Exploring the Rich Culinary Traditions of Japan
Kyoto, Japan. April 5, 2023: With a food culture that is second-to-none, Japan is a place where visitors are invited to indulge in the most incredible and unique culinary experiences every single day, and Kyoto-based tour operator Oku Japan has the perfect foodie-focused itinerary to explore its most iconic culinary destinations.
On its 11-day Japan Culinary Highlights small-group guided tour, Oku guests take a deep dive into the various regions’ food and culture, traveling from bustling cities to quiet mountain villages and fishing ports to discover traditions that have been passed down from generation to generation, take part in cooking classes, learn special preparation techniques, while also discovering more about the history of each area and the people who call it home.
The adventure starts in Tokyo where the group heads out into the city’s lively streets for a robatayaki dinner before catching the train for Kanazawa on the coast. As the seat of the powerful Maeda Clan during the Edo period, Kanazawa has a very refined and sophisticated culinary tradition and is home to Oomi Ichiba, a local food market that has been operating for almost 300 years.
Next it is on to Gokayama, a mountainous region known for its distinctive gassho-zukuri farmhouses. The tradition of foraging for sansai (wild plants) is still practiced here and Oku guests will join a local plant hunter to explore the landscape and harvest (and then prepare) various seasonal wild delicacies.
The itinerary then travels to Takayama, nestled in the mountainous Hida region, which boasts a beautifully preserved old town and unique culture. In the evening, there will be a multi-course kaiseki dinner – the ultimate style of Japanese food, noted for its preparation methods and final presentation.

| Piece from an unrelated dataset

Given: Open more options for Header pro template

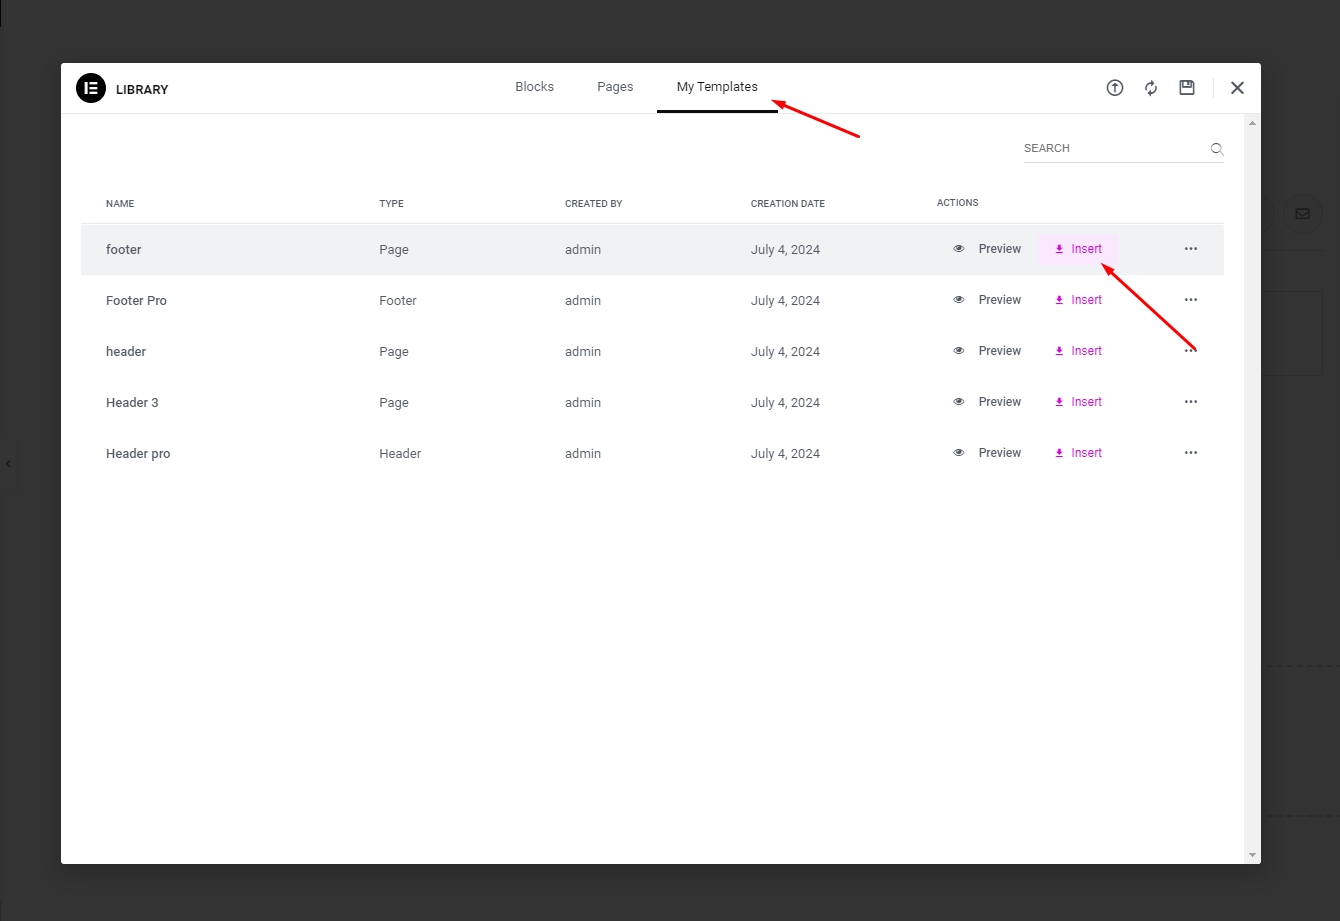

After this it is on to Osaka, historically known as the Tenka no daidokoro or “nation’s kitchen,” famous not just for its Michelin-starred restaurants but also its street food – takoyaki, okonomiyaki, and more. While here, guests will visit nearby Sakai-City, once known for its Samurai swords but now revered for its kitchen knives, with an opportunity to visit and meet with craftsmen at Baba Cutlery Works and watch as they fold the steel and sharpen the edges.
On day 8, it is off to Awaji Island, long known as a Miketsukuni, a place of food production for emperors. The tour will visit a fish auction and then head to the coast for a special “foodscape” beach lunch experience with a local chef.
The tour ends with a few days in the imperial capital of Kyoto, traveling there via Uji, an area famous internationally for its green tea. In Kyoto, a place renowned throughout Japan for its regional Washoku cuisine (a UNESCO Intangible Cultural Heritage practice), guests will have a chance to participate in a traditional tea ceremony and visit the colorful Nishiki Market, a bustling covered shopping area that has a well-deserved reputation as “Kyoto’s Kitchen.”